Records to use:
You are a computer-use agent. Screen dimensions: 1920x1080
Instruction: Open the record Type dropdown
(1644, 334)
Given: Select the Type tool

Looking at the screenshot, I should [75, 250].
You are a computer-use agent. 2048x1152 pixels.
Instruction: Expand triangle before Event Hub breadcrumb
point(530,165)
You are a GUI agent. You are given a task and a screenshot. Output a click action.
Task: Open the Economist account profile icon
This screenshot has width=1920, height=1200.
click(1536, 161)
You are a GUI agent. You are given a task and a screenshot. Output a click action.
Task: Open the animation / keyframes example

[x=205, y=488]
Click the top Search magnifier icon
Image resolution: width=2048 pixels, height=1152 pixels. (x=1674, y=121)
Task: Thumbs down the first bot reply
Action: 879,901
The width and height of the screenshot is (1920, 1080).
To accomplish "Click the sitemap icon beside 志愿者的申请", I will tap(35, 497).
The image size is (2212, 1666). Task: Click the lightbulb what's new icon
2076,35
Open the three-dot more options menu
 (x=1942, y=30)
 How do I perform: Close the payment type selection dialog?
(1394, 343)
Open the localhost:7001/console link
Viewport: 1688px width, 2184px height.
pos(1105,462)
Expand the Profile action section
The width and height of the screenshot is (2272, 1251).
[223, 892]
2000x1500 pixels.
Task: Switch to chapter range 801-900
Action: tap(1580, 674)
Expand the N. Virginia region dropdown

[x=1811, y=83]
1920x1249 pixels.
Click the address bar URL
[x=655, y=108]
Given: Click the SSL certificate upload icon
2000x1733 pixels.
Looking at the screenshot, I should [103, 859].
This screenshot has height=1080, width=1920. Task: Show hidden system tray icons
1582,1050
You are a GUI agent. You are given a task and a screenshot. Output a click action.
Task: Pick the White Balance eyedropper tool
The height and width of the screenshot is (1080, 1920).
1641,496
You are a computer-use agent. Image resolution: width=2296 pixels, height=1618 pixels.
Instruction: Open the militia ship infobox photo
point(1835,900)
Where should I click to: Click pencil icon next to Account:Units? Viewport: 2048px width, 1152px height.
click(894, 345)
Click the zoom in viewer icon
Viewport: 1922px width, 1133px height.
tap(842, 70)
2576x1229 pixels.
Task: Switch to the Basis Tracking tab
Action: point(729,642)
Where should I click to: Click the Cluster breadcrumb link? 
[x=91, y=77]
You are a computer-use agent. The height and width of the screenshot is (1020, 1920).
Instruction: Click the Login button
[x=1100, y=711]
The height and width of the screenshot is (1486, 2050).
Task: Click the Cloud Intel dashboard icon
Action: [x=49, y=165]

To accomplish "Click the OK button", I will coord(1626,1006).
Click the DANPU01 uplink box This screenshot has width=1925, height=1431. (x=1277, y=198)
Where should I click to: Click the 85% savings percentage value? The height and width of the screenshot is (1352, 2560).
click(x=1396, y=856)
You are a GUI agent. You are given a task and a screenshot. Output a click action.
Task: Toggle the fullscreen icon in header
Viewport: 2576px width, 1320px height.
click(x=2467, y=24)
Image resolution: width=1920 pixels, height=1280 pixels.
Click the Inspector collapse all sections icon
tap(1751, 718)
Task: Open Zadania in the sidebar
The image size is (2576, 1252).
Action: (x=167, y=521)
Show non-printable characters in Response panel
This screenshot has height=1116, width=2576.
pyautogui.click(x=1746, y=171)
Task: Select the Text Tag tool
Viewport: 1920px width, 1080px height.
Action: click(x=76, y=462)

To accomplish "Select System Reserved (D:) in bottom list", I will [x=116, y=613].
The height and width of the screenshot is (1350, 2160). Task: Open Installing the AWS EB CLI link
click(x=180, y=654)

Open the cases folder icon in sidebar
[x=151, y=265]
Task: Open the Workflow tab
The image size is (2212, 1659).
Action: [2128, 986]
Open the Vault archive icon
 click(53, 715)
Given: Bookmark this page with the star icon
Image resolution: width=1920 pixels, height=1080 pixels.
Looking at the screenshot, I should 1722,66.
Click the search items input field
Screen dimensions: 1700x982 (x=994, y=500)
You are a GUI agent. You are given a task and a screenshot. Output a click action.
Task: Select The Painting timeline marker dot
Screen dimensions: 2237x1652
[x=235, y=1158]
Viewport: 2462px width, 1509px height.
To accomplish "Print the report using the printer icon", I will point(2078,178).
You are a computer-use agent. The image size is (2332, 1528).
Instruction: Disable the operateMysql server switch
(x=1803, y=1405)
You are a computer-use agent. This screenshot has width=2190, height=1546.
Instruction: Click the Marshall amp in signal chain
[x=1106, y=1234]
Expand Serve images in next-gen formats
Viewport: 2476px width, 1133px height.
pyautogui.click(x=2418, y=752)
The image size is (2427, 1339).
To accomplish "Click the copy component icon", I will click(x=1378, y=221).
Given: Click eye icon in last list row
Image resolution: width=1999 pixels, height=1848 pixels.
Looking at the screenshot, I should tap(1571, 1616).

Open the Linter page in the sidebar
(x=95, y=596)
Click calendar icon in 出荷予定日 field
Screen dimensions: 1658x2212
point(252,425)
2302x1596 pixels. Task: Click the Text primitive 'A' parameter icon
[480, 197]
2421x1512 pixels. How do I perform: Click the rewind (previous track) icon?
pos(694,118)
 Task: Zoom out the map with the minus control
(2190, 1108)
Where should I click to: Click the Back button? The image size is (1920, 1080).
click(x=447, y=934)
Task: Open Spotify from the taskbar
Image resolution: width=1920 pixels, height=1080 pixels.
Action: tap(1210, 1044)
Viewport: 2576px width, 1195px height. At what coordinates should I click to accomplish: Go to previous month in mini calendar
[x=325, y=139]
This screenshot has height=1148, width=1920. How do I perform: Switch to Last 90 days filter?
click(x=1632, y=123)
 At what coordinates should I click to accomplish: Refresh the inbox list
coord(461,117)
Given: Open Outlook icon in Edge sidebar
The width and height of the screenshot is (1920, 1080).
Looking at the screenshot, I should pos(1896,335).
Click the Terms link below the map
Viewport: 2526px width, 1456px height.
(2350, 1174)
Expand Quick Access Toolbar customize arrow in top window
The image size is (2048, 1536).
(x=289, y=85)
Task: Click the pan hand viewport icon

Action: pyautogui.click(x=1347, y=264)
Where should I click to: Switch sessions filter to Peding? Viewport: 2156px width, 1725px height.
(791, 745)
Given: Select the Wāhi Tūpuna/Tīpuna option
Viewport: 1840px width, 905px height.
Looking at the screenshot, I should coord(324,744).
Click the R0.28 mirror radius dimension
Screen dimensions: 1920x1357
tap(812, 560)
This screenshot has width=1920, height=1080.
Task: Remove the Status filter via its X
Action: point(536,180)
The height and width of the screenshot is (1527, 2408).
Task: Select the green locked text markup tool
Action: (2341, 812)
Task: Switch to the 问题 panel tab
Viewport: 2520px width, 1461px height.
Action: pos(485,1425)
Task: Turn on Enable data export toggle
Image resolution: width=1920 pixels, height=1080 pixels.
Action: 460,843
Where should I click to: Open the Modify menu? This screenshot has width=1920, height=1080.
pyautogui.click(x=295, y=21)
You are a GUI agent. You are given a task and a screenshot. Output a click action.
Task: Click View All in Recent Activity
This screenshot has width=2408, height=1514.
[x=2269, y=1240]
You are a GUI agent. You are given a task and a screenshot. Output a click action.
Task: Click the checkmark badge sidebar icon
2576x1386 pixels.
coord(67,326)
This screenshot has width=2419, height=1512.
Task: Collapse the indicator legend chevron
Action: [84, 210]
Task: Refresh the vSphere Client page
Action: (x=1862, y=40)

Your assignment: Copy the whole listing, word for word.

Worked solution:
You are a computer-use agent. Screen dimensions: 1920x1080
Instruction: Open the record Type dropdown
(1644, 334)
Given: Select the Type tool

Looking at the screenshot, I should [75, 250].
You are a computer-use agent. 2048x1152 pixels.
Instruction: Expand triangle before Event Hub breadcrumb
point(530,165)
You are a GUI agent. You are given a task and a screenshot. Output a click action.
Task: Open the Economist account profile icon
This screenshot has width=1920, height=1200.
click(1536, 161)
You are a GUI agent. You are given a task and a screenshot. Output a click action.
Task: Open the animation / keyframes example

[x=205, y=488]
Click the top Search magnifier icon
Image resolution: width=2048 pixels, height=1152 pixels. (x=1674, y=121)
Task: Thumbs down the first bot reply
Action: 879,901
The width and height of the screenshot is (1920, 1080).
To accomplish "Click the sitemap icon beside 志愿者的申请", I will tap(35, 497).
The image size is (2212, 1666). Task: Click the lightbulb what's new icon
2076,35
Open the three-dot more options menu
 (x=1942, y=30)
 How do I perform: Close the payment type selection dialog?
(1394, 343)
Open the localhost:7001/console link
Viewport: 1688px width, 2184px height.
pos(1105,462)
Expand the Profile action section
The width and height of the screenshot is (2272, 1251).
[223, 892]
2000x1500 pixels.
Task: Switch to chapter range 801-900
Action: tap(1580, 674)
Expand the N. Virginia region dropdown

[x=1811, y=83]
1920x1249 pixels.
Click the address bar URL
[x=655, y=108]
Given: Click the SSL certificate upload icon
2000x1733 pixels.
Looking at the screenshot, I should [103, 859].
This screenshot has height=1080, width=1920. Task: Show hidden system tray icons
1582,1050
You are a GUI agent. You are given a task and a screenshot. Output a click action.
Task: Pick the White Balance eyedropper tool
The height and width of the screenshot is (1080, 1920).
1641,496
You are a computer-use agent. Image resolution: width=2296 pixels, height=1618 pixels.
Instruction: Open the militia ship infobox photo
point(1835,900)
Where should I click to: Click pencil icon next to Account:Units? Viewport: 2048px width, 1152px height.
click(894, 345)
Click the zoom in viewer icon
Viewport: 1922px width, 1133px height.
tap(842, 70)
2576x1229 pixels.
Task: Switch to the Basis Tracking tab
Action: point(729,642)
Where should I click to: Click the Cluster breadcrumb link? 
[x=91, y=77]
You are a computer-use agent. The height and width of the screenshot is (1020, 1920).
Instruction: Click the Login button
[x=1100, y=711]
The height and width of the screenshot is (1486, 2050).
Task: Click the Cloud Intel dashboard icon
Action: [x=49, y=165]

To accomplish "Click the OK button", I will coord(1626,1006).
Click the DANPU01 uplink box This screenshot has width=1925, height=1431. (x=1277, y=198)
Where should I click to: Click the 85% savings percentage value? The height and width of the screenshot is (1352, 2560).
click(x=1396, y=856)
You are a GUI agent. You are given a task and a screenshot. Output a click action.
Task: Toggle the fullscreen icon in header
Viewport: 2576px width, 1320px height.
click(x=2467, y=24)
Image resolution: width=1920 pixels, height=1280 pixels.
Click the Inspector collapse all sections icon
tap(1751, 718)
Task: Open Zadania in the sidebar
The image size is (2576, 1252).
Action: (x=167, y=521)
Show non-printable characters in Response panel
This screenshot has height=1116, width=2576.
pyautogui.click(x=1746, y=171)
Task: Select the Text Tag tool
Viewport: 1920px width, 1080px height.
Action: click(x=76, y=462)

To accomplish "Select System Reserved (D:) in bottom list", I will [x=116, y=613].
The height and width of the screenshot is (1350, 2160). Task: Open Installing the AWS EB CLI link
click(x=180, y=654)

Open the cases folder icon in sidebar
[x=151, y=265]
Task: Open the Workflow tab
The image size is (2212, 1659).
Action: [2128, 986]
Open the Vault archive icon
 click(53, 715)
Given: Bookmark this page with the star icon
Image resolution: width=1920 pixels, height=1080 pixels.
Looking at the screenshot, I should 1722,66.
Click the search items input field
Screen dimensions: 1700x982 (x=994, y=500)
You are a GUI agent. You are given a task and a screenshot. Output a click action.
Task: Select The Painting timeline marker dot
Screen dimensions: 2237x1652
[x=235, y=1158]
Viewport: 2462px width, 1509px height.
To accomplish "Print the report using the printer icon", I will point(2078,178).
You are a computer-use agent. The image size is (2332, 1528).
Instruction: Disable the operateMysql server switch
(x=1803, y=1405)
You are a computer-use agent. This screenshot has width=2190, height=1546.
Instruction: Click the Marshall amp in signal chain
[x=1106, y=1234]
Expand Serve images in next-gen formats
Viewport: 2476px width, 1133px height.
pyautogui.click(x=2418, y=752)
The image size is (2427, 1339).
To accomplish "Click the copy component icon", I will click(x=1378, y=221).
Given: Click eye icon in last list row
Image resolution: width=1999 pixels, height=1848 pixels.
Looking at the screenshot, I should tap(1571, 1616).

Open the Linter page in the sidebar
(x=95, y=596)
Click calendar icon in 出荷予定日 field
Screen dimensions: 1658x2212
point(252,425)
2302x1596 pixels. Task: Click the Text primitive 'A' parameter icon
[480, 197]
2421x1512 pixels. How do I perform: Click the rewind (previous track) icon?
pos(694,118)
 Task: Zoom out the map with the minus control
(2190, 1108)
Where should I click to: Click the Back button? The image size is (1920, 1080).
click(x=447, y=934)
Task: Open Spotify from the taskbar
Image resolution: width=1920 pixels, height=1080 pixels.
Action: tap(1210, 1044)
Viewport: 2576px width, 1195px height. At what coordinates should I click to accomplish: Go to previous month in mini calendar
[x=325, y=139]
This screenshot has height=1148, width=1920. How do I perform: Switch to Last 90 days filter?
click(x=1632, y=123)
 At what coordinates should I click to accomplish: Refresh the inbox list
coord(461,117)
Given: Open Outlook icon in Edge sidebar
The width and height of the screenshot is (1920, 1080).
Looking at the screenshot, I should pos(1896,335).
Click the Terms link below the map
Viewport: 2526px width, 1456px height.
(2350, 1174)
Expand Quick Access Toolbar customize arrow in top window
The image size is (2048, 1536).
(x=289, y=85)
Task: Click the pan hand viewport icon

Action: pyautogui.click(x=1347, y=264)
Where should I click to: Switch sessions filter to Peding? Viewport: 2156px width, 1725px height.
(791, 745)
Given: Select the Wāhi Tūpuna/Tīpuna option
Viewport: 1840px width, 905px height.
Looking at the screenshot, I should coord(324,744).
Click the R0.28 mirror radius dimension
Screen dimensions: 1920x1357
tap(812, 560)
This screenshot has width=1920, height=1080.
Task: Remove the Status filter via its X
Action: point(536,180)
The height and width of the screenshot is (1527, 2408).
Task: Select the green locked text markup tool
Action: (2341, 812)
Task: Switch to the 问题 panel tab
Viewport: 2520px width, 1461px height.
Action: pos(485,1425)
Task: Turn on Enable data export toggle
Image resolution: width=1920 pixels, height=1080 pixels.
Action: 460,843
Where should I click to: Open the Modify menu? This screenshot has width=1920, height=1080.
pyautogui.click(x=295, y=21)
You are a GUI agent. You are given a task and a screenshot. Output a click action.
Task: Click View All in Recent Activity
This screenshot has width=2408, height=1514.
[x=2269, y=1240]
You are a GUI agent. You are given a task and a screenshot. Output a click action.
Task: Click the checkmark badge sidebar icon
2576x1386 pixels.
coord(67,326)
This screenshot has width=2419, height=1512.
Task: Collapse the indicator legend chevron
Action: [84, 210]
Task: Refresh the vSphere Client page
Action: (x=1862, y=40)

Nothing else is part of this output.